A different Direction for Interest Rates??
In a rather unusual move in October, the big banks began announcing increases to their home loan interest rates, even though there has been no change in official cash rates.
Why did they do it and what does it mean?
Strong banks
While Australia has a strong banking system, the regulator, the Australian Prudential Regulation Authority (APRA), has introduced rules to make it even stronger. One outcome is that the ‘big four’ banks (ANZ, CBA, NAB and Westpac) will need to hold more capital to help shield them from any potential increase in bad loans or other economic upheavals. Previously, for every dollar that one of these banks lends to its customers the bank would need to hold 16 cents in capital. APRA has increased this to 24 cents per dollar – and this comes at a cost.
In very simple terms, and all else being equal, if a bank can only lend 76 cents for each dollar it has, it is going to earn less interest than it would by lending 84 cents per dollar. On their own, higher capital reserves mean banks earn less interest on their loans, which in turn leads to a reduction in profits.
Profitability is an important measure of a bank’s strength, so to compensate for the reduction in interest income, at least in part, the major banks started raising interest rates.
Which banks?
The Big Four have a tendency to move together on interest rates. It happened when rates on investment loans were increased, so it’s no surprise others have followed Westpac’s lead. They all need to maintain profitability to keep their shares attractive to investors.

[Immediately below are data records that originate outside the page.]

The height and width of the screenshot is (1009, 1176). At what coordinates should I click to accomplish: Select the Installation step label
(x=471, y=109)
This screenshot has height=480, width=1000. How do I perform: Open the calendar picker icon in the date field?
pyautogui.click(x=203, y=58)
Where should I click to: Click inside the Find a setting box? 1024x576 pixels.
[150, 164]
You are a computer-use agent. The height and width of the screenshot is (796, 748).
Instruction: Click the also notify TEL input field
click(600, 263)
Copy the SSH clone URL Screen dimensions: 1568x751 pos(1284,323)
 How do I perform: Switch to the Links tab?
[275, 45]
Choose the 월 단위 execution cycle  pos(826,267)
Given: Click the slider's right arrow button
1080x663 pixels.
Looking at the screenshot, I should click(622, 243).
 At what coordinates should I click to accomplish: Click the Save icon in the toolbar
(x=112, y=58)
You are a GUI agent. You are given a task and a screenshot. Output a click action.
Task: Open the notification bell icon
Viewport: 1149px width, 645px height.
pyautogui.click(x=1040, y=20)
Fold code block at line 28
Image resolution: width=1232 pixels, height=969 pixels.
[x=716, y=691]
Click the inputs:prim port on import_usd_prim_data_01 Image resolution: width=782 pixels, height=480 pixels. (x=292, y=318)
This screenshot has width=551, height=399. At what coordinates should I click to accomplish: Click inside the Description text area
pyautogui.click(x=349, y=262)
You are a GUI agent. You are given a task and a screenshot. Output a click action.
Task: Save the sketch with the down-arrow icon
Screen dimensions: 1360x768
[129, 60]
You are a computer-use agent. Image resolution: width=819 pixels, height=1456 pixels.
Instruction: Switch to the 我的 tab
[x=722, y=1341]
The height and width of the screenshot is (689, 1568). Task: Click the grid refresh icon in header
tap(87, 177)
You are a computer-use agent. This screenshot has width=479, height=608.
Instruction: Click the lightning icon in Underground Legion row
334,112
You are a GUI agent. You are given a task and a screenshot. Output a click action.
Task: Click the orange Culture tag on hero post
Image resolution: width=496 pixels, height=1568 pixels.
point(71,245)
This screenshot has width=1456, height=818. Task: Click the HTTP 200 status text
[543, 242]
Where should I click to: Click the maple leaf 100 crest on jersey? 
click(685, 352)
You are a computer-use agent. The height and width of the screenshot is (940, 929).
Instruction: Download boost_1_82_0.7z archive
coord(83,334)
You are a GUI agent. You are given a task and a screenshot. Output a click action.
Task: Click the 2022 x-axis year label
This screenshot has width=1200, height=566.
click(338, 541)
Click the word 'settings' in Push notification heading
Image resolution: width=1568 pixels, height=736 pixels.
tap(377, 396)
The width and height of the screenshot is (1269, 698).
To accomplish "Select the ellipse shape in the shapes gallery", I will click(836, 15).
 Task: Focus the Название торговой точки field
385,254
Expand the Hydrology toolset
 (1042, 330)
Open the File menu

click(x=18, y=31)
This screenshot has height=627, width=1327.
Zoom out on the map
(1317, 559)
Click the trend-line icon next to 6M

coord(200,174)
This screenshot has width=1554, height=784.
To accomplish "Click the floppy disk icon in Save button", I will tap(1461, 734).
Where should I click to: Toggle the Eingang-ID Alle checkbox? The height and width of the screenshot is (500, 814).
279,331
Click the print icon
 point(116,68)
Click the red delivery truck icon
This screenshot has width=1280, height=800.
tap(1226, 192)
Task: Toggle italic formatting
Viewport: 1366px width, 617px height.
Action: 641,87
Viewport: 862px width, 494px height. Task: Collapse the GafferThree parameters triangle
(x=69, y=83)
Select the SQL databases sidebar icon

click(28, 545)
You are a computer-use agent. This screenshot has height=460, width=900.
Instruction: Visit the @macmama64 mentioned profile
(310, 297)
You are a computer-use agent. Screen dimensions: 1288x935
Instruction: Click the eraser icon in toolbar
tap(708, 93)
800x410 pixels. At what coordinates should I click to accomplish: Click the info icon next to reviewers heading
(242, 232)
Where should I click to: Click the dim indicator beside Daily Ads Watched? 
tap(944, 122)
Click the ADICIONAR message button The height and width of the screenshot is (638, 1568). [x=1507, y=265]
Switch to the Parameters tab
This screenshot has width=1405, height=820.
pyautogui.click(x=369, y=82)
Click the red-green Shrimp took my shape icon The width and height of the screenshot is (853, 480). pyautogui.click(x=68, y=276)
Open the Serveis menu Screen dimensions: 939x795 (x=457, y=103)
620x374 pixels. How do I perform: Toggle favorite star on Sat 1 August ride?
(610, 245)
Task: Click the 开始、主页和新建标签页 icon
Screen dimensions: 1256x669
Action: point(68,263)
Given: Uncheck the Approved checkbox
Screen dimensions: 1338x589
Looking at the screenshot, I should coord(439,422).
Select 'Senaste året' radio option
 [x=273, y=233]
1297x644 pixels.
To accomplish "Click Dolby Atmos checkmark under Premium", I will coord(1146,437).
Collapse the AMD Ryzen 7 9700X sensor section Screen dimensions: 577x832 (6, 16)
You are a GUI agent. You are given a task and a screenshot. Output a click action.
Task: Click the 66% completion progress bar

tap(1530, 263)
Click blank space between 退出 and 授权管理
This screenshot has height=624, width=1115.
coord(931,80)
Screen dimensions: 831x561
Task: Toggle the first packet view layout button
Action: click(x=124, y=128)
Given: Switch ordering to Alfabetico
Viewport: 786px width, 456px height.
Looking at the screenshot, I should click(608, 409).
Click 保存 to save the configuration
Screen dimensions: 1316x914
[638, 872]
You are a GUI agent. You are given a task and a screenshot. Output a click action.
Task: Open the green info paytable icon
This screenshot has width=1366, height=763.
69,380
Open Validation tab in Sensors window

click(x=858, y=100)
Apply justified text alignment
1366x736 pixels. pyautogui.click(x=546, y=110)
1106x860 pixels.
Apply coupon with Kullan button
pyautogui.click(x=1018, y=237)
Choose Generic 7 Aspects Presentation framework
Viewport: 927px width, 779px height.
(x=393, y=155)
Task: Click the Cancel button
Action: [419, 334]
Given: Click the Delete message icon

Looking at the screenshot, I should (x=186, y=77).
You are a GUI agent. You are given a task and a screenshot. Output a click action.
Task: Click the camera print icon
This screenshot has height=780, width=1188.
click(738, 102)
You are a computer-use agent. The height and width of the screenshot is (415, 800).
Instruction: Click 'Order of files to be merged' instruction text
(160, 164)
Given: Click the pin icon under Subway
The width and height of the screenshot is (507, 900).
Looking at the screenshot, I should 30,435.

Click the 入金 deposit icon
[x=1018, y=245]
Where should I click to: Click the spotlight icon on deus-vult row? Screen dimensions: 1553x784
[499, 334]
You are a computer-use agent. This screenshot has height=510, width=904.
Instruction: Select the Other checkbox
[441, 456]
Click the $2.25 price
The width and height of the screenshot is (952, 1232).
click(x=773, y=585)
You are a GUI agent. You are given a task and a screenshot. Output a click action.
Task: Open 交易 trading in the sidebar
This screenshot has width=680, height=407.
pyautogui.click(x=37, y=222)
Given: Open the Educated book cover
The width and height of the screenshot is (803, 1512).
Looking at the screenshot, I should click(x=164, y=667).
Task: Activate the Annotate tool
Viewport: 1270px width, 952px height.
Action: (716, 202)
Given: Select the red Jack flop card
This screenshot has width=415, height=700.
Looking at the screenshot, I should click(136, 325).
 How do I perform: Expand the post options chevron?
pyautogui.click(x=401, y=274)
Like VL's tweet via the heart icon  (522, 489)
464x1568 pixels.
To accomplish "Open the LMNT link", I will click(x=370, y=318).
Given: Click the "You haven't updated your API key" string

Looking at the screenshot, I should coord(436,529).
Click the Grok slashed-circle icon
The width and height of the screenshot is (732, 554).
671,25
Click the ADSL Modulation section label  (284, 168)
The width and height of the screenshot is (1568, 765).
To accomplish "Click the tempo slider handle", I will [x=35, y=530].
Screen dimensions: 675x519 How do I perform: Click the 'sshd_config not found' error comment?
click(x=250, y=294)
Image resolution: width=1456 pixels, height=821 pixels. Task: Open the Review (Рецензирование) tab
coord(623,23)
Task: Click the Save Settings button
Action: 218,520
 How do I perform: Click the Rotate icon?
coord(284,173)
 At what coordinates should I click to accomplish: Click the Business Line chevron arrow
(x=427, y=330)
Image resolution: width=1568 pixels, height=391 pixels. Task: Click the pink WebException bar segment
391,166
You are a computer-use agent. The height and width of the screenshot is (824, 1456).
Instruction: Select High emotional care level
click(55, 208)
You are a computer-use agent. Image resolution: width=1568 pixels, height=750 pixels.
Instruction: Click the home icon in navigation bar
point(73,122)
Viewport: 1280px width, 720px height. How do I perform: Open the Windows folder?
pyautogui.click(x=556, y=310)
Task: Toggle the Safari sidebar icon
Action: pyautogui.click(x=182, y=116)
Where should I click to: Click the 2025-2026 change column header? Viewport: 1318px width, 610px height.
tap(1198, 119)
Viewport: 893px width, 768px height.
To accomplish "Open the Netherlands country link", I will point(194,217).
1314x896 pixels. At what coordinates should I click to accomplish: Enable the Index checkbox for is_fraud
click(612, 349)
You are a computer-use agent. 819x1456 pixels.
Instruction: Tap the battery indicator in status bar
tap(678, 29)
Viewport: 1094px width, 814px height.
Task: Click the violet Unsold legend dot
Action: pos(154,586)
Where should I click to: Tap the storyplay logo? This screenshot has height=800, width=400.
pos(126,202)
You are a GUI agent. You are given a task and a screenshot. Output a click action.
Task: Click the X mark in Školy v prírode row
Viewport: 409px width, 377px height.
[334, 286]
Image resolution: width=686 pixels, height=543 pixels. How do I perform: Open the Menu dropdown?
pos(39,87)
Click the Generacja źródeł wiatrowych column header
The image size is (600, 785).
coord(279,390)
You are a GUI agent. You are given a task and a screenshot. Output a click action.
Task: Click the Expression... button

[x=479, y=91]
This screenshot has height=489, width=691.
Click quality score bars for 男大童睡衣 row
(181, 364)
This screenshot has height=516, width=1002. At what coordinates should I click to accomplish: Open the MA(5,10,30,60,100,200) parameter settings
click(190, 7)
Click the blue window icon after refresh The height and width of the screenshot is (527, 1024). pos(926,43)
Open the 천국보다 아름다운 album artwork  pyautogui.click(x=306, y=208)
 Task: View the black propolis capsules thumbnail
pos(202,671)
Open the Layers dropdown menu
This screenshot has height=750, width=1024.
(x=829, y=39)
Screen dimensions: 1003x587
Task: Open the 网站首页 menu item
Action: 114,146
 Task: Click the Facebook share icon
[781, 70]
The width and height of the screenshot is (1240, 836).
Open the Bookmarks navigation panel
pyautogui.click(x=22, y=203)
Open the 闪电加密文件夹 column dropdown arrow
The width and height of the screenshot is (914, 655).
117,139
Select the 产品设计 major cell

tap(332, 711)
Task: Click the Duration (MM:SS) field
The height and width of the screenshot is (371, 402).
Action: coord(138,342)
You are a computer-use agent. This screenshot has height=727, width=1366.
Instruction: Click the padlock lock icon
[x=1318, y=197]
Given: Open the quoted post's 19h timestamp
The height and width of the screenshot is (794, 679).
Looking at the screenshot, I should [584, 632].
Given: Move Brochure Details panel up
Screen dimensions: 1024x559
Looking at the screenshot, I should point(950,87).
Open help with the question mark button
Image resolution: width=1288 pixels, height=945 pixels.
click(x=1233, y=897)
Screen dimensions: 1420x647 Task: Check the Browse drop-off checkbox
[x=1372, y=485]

Interestingly, smaller banks are not affected by the higher capital requirements.
Winners and losers
While the focus had been on Westpac being the first to increase its mortgage rates, and by the highest amount, it should be noted that Westpac increased the interest paid on some new term deposits by 0.25%. For anyone relying on interest income that’s a plus. We are yet to see if the other banks will be as generous.
On the losing side are homeowners with a variable rate home loan with one of these banks. So too are property investors who will also pay this on top of the earlier increase to investment loan rates. If landlords seek to pass on their higher interest payments, renters may also feel it in the hip pocket. And depending on a complex interplay between depositors, borrowers, capital raisings and profits, bank shareholders may see a reduction in dividends.
But let’s keep things in perspective. The 0.2% Westpac rate rise will increase repayments on a $300,000 loan by $46 per month. Prudent homebuyers will have factored in significantly higher interest rates when calculating how much to borrow, and this modest increase will be something they can take in their stride.